2.3 Amendment to Section 8.14. Section 8.14 is hereby amended and restated in its entirety as follows:
“Section 8.14 Swap Agreements. The Borrower shall maintain Swap Agreements (a) with one or more Approved Counterparties and (b) which have aggregate notional volumes for the reasonably anticipated projected production from proved developed and producing Oil and Gas Properties, for each of crude oil and natural gas for each month during the period during which such Swap Agreement is in effect for each of crude oil and natural gas, calculated separately, of not less than (i) 90% for the first 12-month period from the date of determination, (ii) 85% for the second 12-month period from the date of determination and (iii) 80% for the third and fourth 12-month periods from the date of determination, in each case, as determined by reference to the most recent Reserve Report.”

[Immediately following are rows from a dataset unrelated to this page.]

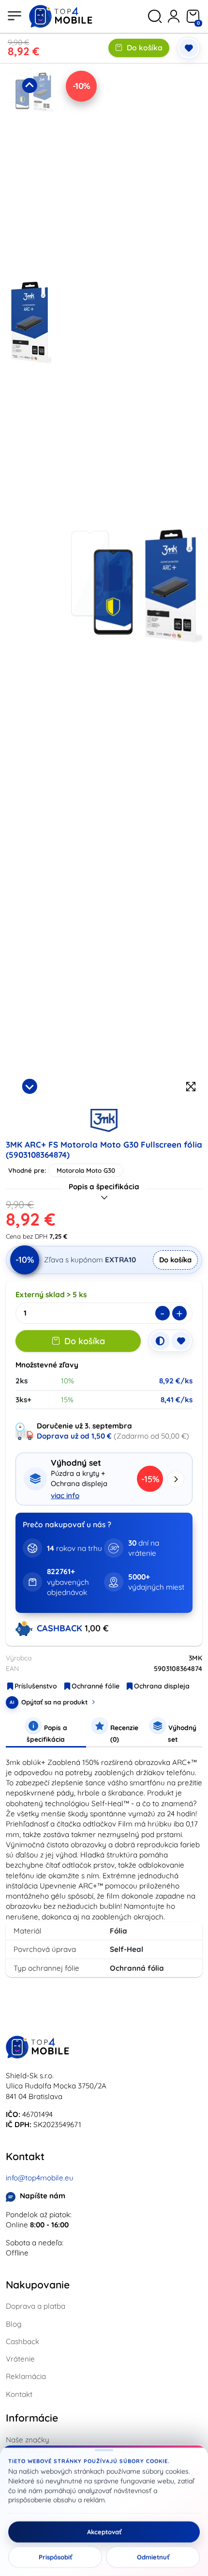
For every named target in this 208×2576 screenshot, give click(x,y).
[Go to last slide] (29, 85)
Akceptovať (104, 2532)
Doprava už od (74, 1436)
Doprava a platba (35, 2306)
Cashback (22, 2341)
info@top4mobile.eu (40, 2177)
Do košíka (145, 47)
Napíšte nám (42, 2195)
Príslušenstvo (36, 1686)
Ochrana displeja (162, 1686)
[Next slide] (29, 1086)
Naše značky (27, 2439)
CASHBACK (61, 1628)
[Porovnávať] (160, 1341)
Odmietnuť (153, 2557)
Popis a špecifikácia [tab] (47, 1733)
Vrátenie (20, 2358)
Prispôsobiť (55, 2557)
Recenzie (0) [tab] (123, 1733)
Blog (13, 2324)
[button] (29, 172)
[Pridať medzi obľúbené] (188, 48)
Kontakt (19, 2394)
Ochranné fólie (95, 1686)
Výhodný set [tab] (181, 1733)
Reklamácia (26, 2376)
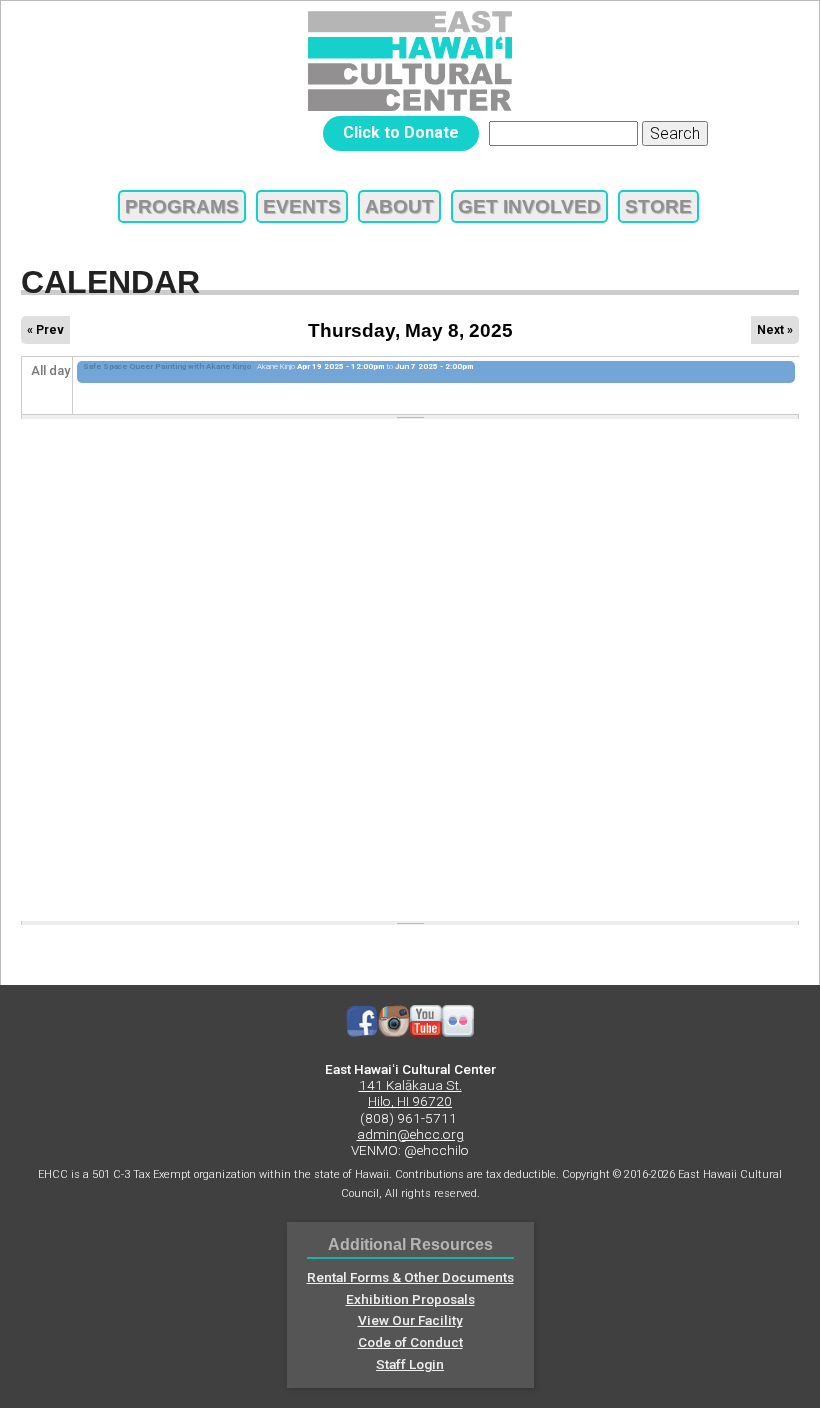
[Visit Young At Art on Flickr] (458, 1032)
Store (658, 206)
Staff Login (410, 1364)
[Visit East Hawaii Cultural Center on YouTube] (426, 1032)
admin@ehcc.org (410, 1134)
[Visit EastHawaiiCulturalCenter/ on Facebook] (362, 1032)
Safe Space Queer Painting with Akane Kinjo (167, 366)
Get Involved (529, 206)
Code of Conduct (410, 1342)
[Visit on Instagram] (394, 1032)
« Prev (45, 330)
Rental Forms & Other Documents (410, 1277)
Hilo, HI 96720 (410, 1101)
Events (302, 206)
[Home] (409, 61)
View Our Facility (410, 1320)
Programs (182, 206)
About (399, 206)
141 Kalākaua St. (410, 1085)
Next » (775, 330)
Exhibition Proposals (410, 1299)
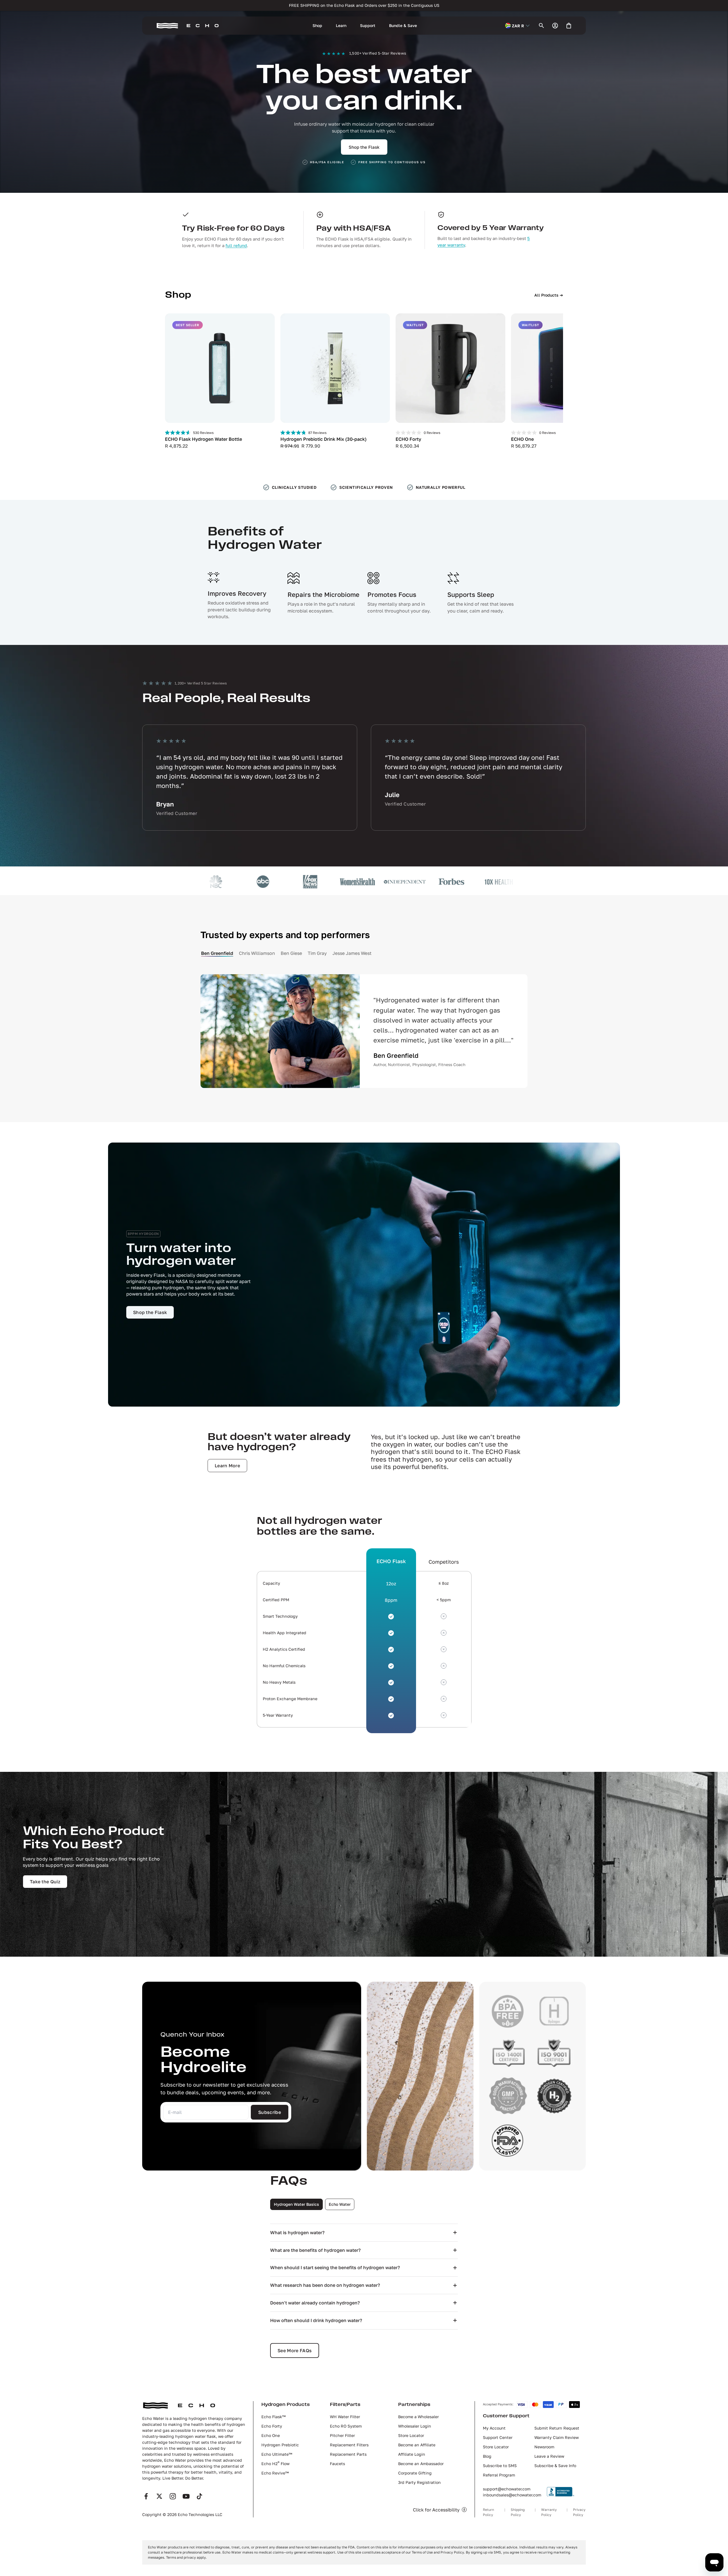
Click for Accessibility (436, 2510)
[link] (150, 1312)
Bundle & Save (403, 25)
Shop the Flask (364, 147)
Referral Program (499, 2474)
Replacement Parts (348, 2454)
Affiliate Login (411, 2454)
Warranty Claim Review (556, 2437)
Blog (487, 2456)
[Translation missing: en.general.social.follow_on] (146, 2496)
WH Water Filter (345, 2416)
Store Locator (411, 2435)
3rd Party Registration (419, 2482)
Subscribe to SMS (500, 2465)
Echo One (270, 2435)
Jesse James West (351, 953)
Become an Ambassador (421, 2463)
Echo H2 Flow (275, 2463)
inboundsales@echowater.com (512, 2494)
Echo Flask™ (273, 2416)
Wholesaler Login (414, 2426)
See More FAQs (295, 2350)
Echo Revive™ (275, 2473)
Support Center (497, 2437)
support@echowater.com (506, 2488)
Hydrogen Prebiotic (280, 2444)
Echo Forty (271, 2426)
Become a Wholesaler (418, 2416)
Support (367, 25)
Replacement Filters (349, 2444)
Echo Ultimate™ (276, 2454)
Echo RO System (346, 2426)
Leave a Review (549, 2456)
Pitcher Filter (342, 2435)
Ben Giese (291, 953)
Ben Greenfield (217, 953)
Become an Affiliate (416, 2444)
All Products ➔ (548, 295)
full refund (236, 245)
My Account (494, 2428)
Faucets (337, 2463)
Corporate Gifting (415, 2473)
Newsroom (544, 2446)
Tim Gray (317, 953)
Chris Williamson (257, 953)
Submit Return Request (556, 2428)
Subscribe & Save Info (555, 2465)
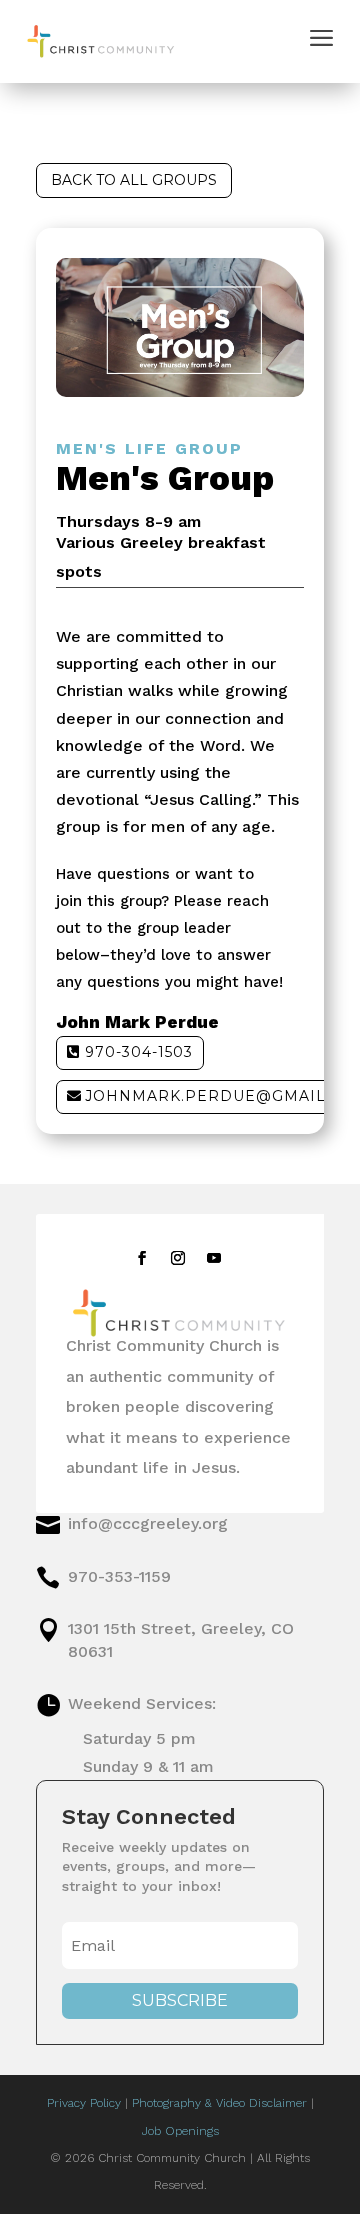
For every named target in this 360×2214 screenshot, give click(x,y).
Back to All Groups (134, 180)
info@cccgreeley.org (148, 1523)
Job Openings (180, 2131)
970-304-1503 (139, 1052)
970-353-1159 (119, 1576)
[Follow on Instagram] (178, 1258)
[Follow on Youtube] (214, 1258)
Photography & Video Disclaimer (219, 2103)
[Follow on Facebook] (142, 1258)
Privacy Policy (84, 2103)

2.3 Amendment to Article VIII. Article VIII is hereby amended by adding the following section 8.18:
“Section 8.18 Reserve Reports.
(a) On or before March 1st and September 1st of each year, commencing September 1st, 2007, the Borrower shall furnish to the Administrative Agent and the Lenders a Reserve Report evaluating the Oil and Gas Properties of the Borrower and its Subsidiaries as of the immediately preceding December 31st and June 30th. The Reserve Report as of December 31 of each year shall be prepared by one or more Approved Petroleum Engineers, and the June 30 Reserve Report of each year shall be prepared by or under the supervision of the chief engineer of the Borrower who shall certify such Reserve Report to be true and accurate and to have been prepared in accordance with the procedures used in the immediately preceding December 31 Reserve Report.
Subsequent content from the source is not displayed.